> [About this exercise]
Transcribe the listing underneath, keeping each word exact and omitting the images.

> [Records for this task]
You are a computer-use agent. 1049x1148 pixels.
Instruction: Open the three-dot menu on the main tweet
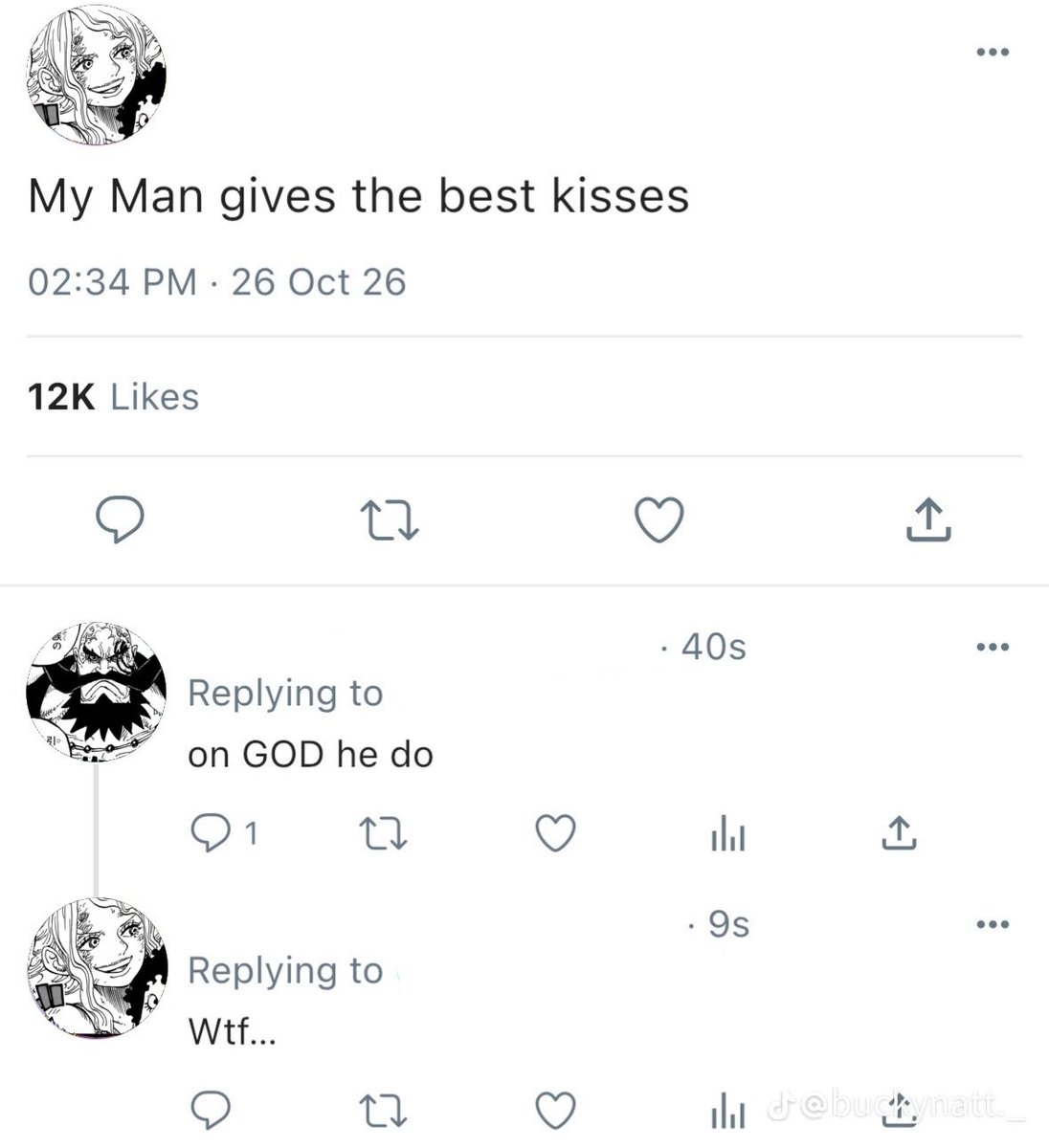coord(993,52)
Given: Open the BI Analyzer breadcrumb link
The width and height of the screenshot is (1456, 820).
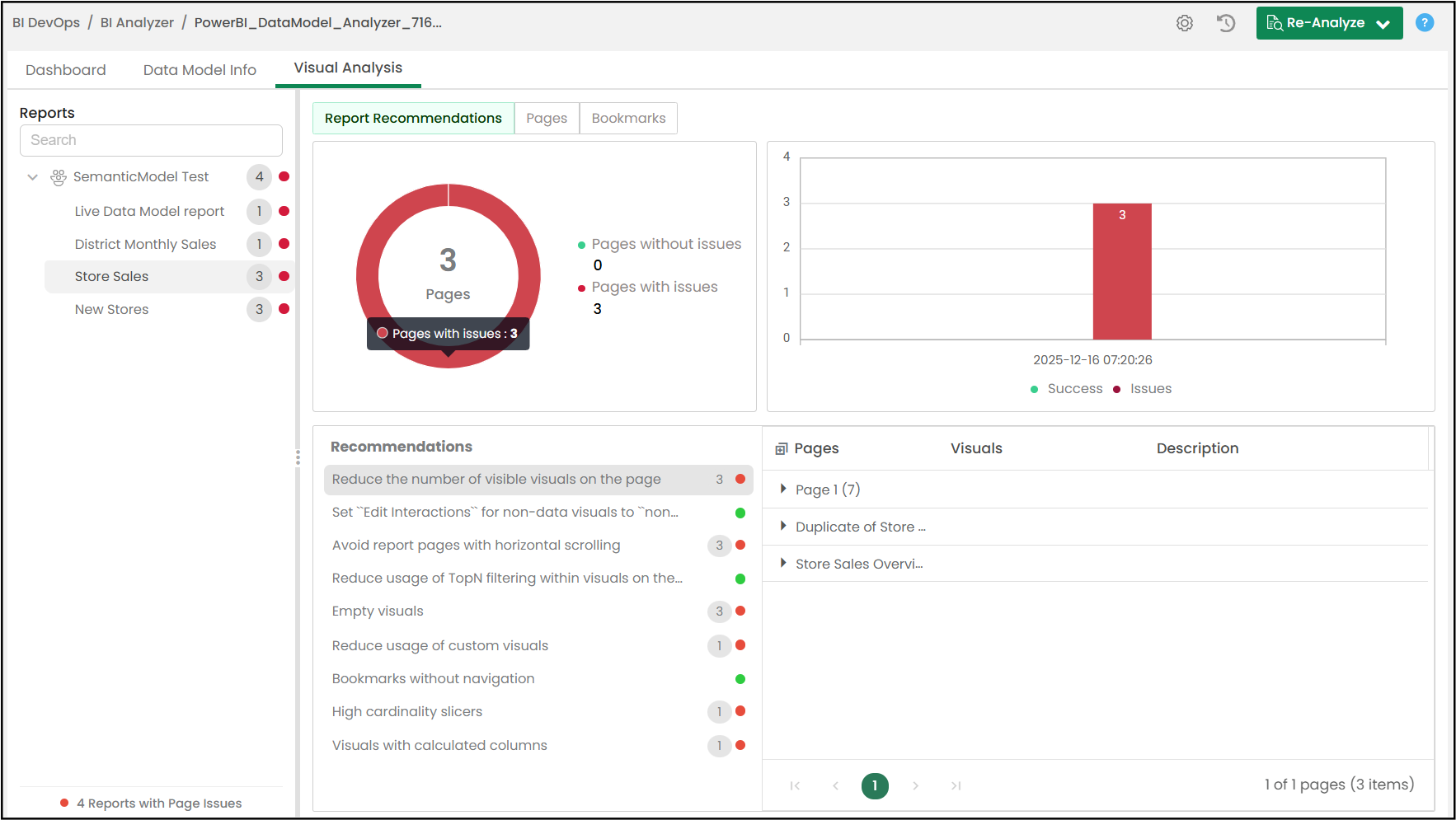Looking at the screenshot, I should (137, 23).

> [Response box]
You are a computer-use agent. 1049x1148 pixels.
Instruction: Open the three-dot menu on the main tweet
coord(993,52)
Given: Open the BI Analyzer breadcrumb link
The width and height of the screenshot is (1456, 820).
Looking at the screenshot, I should (137, 23).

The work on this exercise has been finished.